Then the center will occur where $\indp{f}{x} = 0$ and $\indp{f}{y} = 0$, and solving the linear equations (2x2 matrix) you get the center $c$ at:

$$c_x = \frac{C_0D_0 - B_0E_0}{B_0^2 - A_0C_0}$$ $$c_y = \frac{A_0E_0 - B_0D_0}{B_0^2 - A_0C_0}$$

So the conic section shifted to be at the center will occur at

$$g(x, y) = f(x + x_c, y + y_c) = Ax^2 + 2Bxy + Cy^2 + F = 0$$

for some new coefficients $A,~ B,~ C,~ \text{and } F$:

\begin{align} A &= A_0(A_0C_0 - B_0^2) \\ B &= B_0(A_0C_0 - B_0^2) \\ C &= C_0(A_0C_0 - B_0^2) \\ F &= F_0(A_0C_0-B_0^2) -A_0E_0^2 - C_0D_0^2 +2B_0D_0E_0 \\ \end{align}

Now you must rotate the values of $x, y$ to align the axises, so you need to introduce two new variables $u, v$ under the constraint:

$$u = cx - sy$$ $$v = sy + cx$$ $$s^2 + c^2 = 1$$

Where $s$ and $c$ represent the sine and cosine of the rotation (although we will avoid trig functions like the plague).

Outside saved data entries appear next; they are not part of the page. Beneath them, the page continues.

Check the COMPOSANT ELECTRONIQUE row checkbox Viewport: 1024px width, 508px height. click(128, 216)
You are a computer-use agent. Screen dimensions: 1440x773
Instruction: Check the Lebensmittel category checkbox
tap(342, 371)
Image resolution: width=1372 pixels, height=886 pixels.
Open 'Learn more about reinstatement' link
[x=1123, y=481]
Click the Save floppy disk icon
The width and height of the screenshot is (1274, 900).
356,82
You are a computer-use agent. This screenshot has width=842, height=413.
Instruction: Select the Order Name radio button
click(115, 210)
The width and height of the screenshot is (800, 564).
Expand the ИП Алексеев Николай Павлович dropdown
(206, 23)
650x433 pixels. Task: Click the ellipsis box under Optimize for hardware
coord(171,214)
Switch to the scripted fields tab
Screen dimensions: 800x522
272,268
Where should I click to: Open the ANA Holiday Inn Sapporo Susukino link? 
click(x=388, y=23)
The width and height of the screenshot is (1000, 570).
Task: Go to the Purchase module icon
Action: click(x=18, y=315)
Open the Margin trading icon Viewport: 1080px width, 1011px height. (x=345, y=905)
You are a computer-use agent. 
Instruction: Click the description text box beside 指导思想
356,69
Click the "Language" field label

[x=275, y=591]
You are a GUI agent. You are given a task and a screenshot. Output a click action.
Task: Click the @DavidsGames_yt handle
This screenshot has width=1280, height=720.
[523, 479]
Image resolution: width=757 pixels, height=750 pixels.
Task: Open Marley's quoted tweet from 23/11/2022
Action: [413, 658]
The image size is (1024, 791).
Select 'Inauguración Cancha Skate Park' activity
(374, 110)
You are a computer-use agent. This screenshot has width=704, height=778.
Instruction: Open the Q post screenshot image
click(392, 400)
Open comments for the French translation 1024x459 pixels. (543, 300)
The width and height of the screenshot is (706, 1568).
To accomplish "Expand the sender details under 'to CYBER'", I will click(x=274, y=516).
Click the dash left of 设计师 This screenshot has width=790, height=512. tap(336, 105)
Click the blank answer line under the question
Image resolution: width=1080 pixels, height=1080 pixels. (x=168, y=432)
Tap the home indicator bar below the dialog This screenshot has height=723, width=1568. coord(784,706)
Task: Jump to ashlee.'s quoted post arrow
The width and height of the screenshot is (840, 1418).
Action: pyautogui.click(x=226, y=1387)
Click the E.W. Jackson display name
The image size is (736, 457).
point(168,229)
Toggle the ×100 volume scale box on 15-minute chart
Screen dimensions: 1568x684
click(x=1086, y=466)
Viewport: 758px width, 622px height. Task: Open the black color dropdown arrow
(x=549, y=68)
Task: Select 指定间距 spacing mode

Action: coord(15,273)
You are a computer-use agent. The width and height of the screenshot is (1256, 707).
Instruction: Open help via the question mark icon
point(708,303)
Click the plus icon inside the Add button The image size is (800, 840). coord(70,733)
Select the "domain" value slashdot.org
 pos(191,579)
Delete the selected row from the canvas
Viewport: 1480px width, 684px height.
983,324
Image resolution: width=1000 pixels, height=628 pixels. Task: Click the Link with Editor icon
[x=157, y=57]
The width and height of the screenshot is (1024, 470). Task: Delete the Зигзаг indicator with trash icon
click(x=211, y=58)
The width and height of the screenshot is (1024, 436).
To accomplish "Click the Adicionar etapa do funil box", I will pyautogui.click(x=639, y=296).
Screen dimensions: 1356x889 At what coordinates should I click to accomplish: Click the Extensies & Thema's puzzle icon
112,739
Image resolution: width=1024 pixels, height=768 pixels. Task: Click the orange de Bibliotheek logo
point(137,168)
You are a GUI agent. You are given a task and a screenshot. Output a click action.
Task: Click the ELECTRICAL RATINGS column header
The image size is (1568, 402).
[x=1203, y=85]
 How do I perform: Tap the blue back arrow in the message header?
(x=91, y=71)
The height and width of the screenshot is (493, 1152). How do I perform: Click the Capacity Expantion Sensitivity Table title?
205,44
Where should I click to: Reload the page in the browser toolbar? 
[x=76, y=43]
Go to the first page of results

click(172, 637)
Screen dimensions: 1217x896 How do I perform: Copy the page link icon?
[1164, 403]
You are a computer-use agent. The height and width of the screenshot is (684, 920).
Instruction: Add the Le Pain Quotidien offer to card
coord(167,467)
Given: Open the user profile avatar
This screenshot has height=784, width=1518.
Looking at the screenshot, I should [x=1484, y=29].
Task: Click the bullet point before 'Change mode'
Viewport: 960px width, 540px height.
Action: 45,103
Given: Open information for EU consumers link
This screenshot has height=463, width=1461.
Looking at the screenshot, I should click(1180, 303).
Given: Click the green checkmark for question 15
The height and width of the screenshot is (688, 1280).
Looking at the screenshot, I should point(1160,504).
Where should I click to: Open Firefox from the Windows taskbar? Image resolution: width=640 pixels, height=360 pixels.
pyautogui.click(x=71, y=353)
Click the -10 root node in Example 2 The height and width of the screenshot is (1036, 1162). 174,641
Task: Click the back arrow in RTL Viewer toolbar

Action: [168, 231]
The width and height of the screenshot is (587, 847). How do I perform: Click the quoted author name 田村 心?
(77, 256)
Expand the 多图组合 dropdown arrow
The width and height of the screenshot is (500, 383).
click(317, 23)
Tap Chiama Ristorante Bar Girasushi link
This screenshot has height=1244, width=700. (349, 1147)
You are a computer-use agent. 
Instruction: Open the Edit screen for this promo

Solving the transform for $x$ and $y$ and plugging into the definition for $g$ we get

$$h(u, v) = (Ac^2 -2Bcs+ Cs^2)u^2 + 2(Acs + Bc^2 -Bs^2 -Ccs )uv + (As^2 -2Bcs+ Cc^2)v^2 + F = 0$$

To obtain axial alignment, we need to choose $c$ and $s$ in a way that the coefficient of $uv$ is $0$ while maintaining $s^2 + c^2 = 1$.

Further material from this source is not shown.